Installation

The Voice of Inconstant Savage
Commissioned for the Engawa – Japanese Contemporary Art Season programme organized by Calouste Gulbenkian Museum's Modern Art Center, The Voice of Inconstant Savage is an immersive installation that superimposes a prayer inspired by the story of a 16th-century Portuguese missionary, a chant from a Kakure-Kirishitan (hidden Christians) prayer – a religion rooted in Nagasaki Prefecture –, a chant from the Karawara spirits of the Awá indigenous people – who live in the Amazon rainforest – and a chorus of Western Gregorian chant. Morinaga questions the position of the aesthetics of inconstancy in relation to the discourse of the “savage” that modern society confronts.

Field recordings

Sombat Simla: Master Of Bamboo Mouth Organ
Simla is known in Thailand as one of the greatest living players of the khene, the ancient bamboo mouth organ particularly associated with Laos but found throughout East and Southeast Asia. His virtuosic and endlessly inventive renditions of traditional and popular songs have earned him the title ‘the god of khene’, and he is known for his innovative techniques and ability to mimic other instruments and non-musical sound, including, as a writer for the Bangkok Post describes, ‘the sound of a train journey, complete with traffic crossings and the call of barbecue chicken vendors’.

Performing arts

GONG ex MACHINA
A sonic theatre "Gong ex Machina" is created based on the sound composition. The event will also highlight and develop the presence of sounds as its anchor. “Gong ex Machina”, is a word play from a technical term in ancient Greece in the 5th century: Deus ex Machina, which more or less means God in or out of the machine. The term refers to the technique to present actors playing as gods on the stage of a Greek tragedy using equipment like cranes, moving up and down, or a trap door, to allow the actor coming from below the stage. Hence, Gong ex Machina, a gong in or out of the machine. The concept of the performance evolves from a reflection following an extensive research by Morinaga on the gong culture throughout South East Asian countries. Gong ex Machina also stems from the history of an encounter between music or sound cultures and the modern technology of sound recorder and player: phonograph or gramophone.
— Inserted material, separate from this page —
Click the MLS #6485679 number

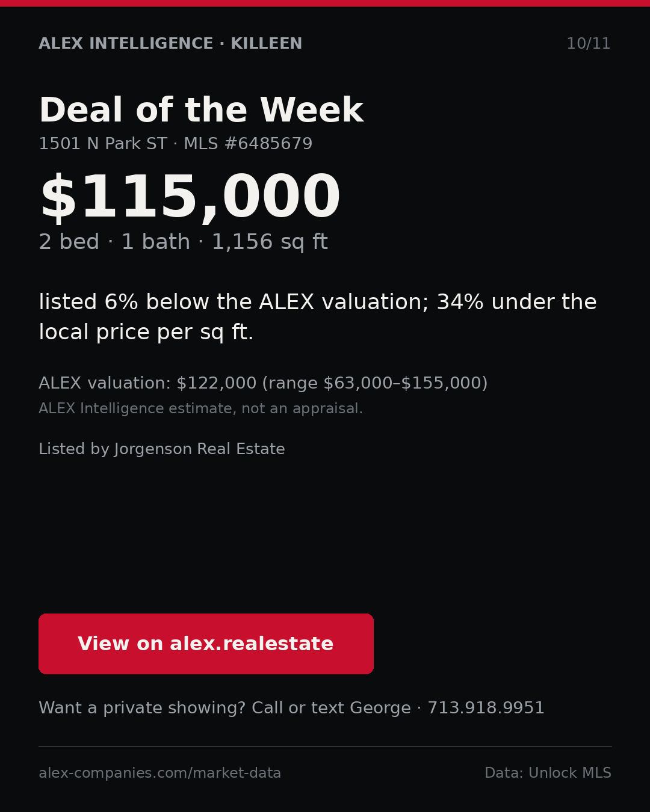248,144
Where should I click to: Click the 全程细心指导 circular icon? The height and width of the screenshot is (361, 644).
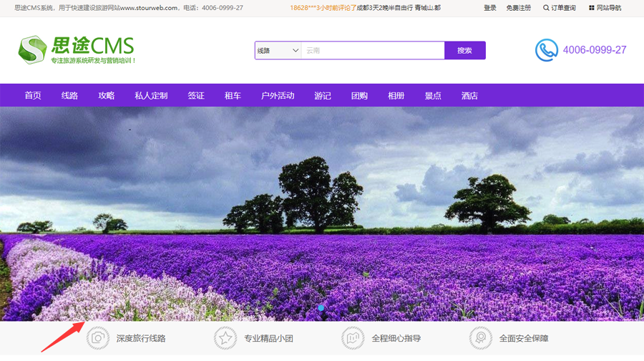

Similar to other encounters between tradition and modernity—happened against the background of the industrial revolution and European colonialism in the 17th to 20th century—the encounter of gong culture with gramophone is a story of a complicated acquaintance. Apart from stories of adaptation and appropriation are also stories of distortion and manipulation. It was an encounter that changed the way we experience and understand music, in particular, or sounds in general.

Installation

POLLINATORS
Focusing on the life of the Hmong people who live in the mountainous regions of northern Vietnam, on this occasion Morinaga presents an installation that overlays shamanistic rituals to wade off evil and misfortune with the honey-collecting activities of beekeepers. Through the symbiotic coexistence of humans, the environment, and life brought about by the respective dialogue between the shaman/spirits and beekeeper/bees, the work serves to introduce an alternative perspective to our social life and the coded systems that exist within it.

Event/Workshop

Field Research for the Ears
コクヨ野外学習センターと黒鳥社による「働くことの人類学」のポッドキャストシリーズと連動したプロジェクト。森永がこれまで実践してきたフィールドレコーディングを素材に、「たたく」「ふく」「はじく」という、最も原始的な人間本来の生きていくための営み=技術をテーマにDJミックスを行っている。このDJミックスは、ここ数年アジアを中心にレコーディングしてきた民族の音楽や環境音をセレクト(アジアの音ではないものもいくつか含まれているが)し、ポストプロダクションでミキシングや電子的な加工を施しながら、リニアな音の時間を創造した。 人類学者たちは、調査地で現地語を学び、長期間地域に密着し、そこの情報をくまなく記述・記録した上で、ラボで検証・実験しながら論文や民族誌としてまとめあげていく。僕の場合は、現地の言葉もわからないし地域に密着しながら文字で記述をしていくような形も採用していない。むしろ楽器や音を軸に、その文脈や周縁を追い続けながらレコーディングしているに過ぎない。自身の目と耳を頼りに作品のゴールをゆるやかに想像しながら記録をし、素材を持ち帰ってスタジオで実験・検証しながら作品を制作していく過程は、どことなく人類学者の研究手法と似ている部分があることを以前から意識していた。